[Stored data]
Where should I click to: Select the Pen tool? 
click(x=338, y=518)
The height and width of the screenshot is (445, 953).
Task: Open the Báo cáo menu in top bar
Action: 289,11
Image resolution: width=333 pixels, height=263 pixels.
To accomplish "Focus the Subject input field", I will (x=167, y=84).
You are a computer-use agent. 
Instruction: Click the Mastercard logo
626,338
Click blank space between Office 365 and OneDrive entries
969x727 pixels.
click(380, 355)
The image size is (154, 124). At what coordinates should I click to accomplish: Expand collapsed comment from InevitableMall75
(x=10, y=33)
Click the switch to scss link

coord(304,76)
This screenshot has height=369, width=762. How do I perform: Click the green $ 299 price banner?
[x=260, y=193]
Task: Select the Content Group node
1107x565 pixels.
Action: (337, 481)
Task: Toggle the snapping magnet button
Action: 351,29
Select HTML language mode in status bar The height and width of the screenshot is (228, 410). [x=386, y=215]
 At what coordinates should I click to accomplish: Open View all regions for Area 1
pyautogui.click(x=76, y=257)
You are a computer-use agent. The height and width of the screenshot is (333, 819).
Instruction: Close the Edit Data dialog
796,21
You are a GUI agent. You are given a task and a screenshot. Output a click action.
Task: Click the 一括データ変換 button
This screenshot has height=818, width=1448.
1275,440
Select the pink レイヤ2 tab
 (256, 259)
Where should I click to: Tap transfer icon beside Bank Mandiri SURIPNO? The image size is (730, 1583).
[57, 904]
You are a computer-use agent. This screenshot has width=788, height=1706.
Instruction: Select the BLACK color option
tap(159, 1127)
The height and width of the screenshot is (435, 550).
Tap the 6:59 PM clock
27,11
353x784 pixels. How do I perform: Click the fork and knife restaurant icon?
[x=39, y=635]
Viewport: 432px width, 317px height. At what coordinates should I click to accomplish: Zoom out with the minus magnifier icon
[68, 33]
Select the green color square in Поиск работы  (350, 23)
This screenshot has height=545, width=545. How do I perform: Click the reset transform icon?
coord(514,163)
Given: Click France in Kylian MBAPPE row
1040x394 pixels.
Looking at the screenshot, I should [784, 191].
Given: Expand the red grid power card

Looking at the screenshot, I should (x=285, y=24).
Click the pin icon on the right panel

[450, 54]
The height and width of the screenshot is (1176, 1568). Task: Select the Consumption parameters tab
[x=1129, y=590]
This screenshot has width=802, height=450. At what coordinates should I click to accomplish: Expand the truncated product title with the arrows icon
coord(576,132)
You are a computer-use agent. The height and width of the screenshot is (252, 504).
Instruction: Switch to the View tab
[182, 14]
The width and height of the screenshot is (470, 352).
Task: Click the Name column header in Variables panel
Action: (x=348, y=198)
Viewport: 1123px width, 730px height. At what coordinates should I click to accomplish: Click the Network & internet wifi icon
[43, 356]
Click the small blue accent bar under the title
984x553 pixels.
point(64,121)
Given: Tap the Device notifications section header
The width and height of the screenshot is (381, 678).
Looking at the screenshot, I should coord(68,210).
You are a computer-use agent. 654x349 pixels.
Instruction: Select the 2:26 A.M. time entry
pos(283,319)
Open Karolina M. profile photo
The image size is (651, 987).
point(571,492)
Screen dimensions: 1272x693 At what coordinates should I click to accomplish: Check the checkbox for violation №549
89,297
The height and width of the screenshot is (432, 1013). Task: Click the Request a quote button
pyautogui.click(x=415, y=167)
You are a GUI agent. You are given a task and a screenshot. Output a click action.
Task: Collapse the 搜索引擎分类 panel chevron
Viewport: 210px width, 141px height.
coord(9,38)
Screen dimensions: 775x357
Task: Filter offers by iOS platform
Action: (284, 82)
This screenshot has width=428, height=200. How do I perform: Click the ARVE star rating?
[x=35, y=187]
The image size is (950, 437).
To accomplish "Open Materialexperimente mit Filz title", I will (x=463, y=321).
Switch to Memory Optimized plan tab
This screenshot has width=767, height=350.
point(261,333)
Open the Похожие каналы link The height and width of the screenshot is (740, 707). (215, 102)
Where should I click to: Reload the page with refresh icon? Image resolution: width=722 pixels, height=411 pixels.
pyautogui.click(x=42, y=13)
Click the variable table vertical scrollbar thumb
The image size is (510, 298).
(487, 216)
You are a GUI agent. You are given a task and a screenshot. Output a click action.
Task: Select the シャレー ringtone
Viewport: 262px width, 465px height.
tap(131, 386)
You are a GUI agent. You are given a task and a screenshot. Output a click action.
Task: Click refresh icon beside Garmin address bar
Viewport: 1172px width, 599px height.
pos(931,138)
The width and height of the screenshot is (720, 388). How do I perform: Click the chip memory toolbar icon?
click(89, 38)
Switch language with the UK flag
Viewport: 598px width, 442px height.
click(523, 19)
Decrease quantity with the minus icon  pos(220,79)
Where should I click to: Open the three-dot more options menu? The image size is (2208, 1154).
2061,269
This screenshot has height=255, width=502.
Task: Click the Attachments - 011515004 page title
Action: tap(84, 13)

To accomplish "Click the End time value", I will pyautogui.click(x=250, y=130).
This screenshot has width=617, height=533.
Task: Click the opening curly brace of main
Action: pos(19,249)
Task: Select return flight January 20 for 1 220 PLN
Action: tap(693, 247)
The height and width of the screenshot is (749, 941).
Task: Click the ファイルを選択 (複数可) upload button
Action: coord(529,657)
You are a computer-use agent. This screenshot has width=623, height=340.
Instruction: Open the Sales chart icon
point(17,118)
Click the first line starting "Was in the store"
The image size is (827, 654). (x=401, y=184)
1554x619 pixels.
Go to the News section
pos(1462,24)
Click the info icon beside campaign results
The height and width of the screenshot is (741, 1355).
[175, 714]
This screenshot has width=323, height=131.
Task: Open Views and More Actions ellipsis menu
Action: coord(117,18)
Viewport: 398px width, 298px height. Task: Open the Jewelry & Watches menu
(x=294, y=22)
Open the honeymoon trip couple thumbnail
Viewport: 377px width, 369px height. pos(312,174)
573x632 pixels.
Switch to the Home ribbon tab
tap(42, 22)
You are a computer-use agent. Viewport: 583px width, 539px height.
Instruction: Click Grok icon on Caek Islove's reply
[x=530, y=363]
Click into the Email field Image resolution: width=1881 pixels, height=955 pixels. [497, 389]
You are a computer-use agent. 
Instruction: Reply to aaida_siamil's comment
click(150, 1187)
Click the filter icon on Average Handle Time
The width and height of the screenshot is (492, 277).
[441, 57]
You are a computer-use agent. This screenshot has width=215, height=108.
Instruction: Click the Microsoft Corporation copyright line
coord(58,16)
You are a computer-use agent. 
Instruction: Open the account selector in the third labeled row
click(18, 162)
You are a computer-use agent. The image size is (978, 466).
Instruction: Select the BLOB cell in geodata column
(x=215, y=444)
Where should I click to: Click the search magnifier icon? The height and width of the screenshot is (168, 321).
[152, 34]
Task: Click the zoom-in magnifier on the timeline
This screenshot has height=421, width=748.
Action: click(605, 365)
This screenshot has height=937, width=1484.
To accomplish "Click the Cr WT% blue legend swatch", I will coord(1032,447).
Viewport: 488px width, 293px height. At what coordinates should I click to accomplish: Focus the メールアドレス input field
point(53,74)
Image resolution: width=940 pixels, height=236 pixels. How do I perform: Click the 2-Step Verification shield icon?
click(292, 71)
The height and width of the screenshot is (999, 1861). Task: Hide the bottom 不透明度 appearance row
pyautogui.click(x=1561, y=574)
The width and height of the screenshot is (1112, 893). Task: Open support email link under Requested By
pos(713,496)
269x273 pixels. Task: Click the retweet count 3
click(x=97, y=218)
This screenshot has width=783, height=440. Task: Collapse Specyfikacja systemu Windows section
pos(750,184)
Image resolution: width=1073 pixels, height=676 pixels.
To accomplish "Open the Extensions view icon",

About this task: Please show, exactly as written, every line above that contains the word "computer".

Response for this exercise:
You are a computer-use agent. 
You are a computer-use agent. The height and width of the screenshot is (333, 819).
You are a computer-use agent. This screenshot has width=788, height=1706.
You are a computer-use agent. The height and width of the screenshot is (252, 504).
You are a computer-use agent. 654x349 pixels.
You are a computer-use agent. This screenshot has width=623, height=340.
You are a computer-use agent. Viewport: 583px width, 539px height.
You are a computer-use agent. 
You are a computer-use agent. This screenshot has width=215, height=108.
You are a computer-use agent. 
You are a computer-use agent. The image size is (978, 466).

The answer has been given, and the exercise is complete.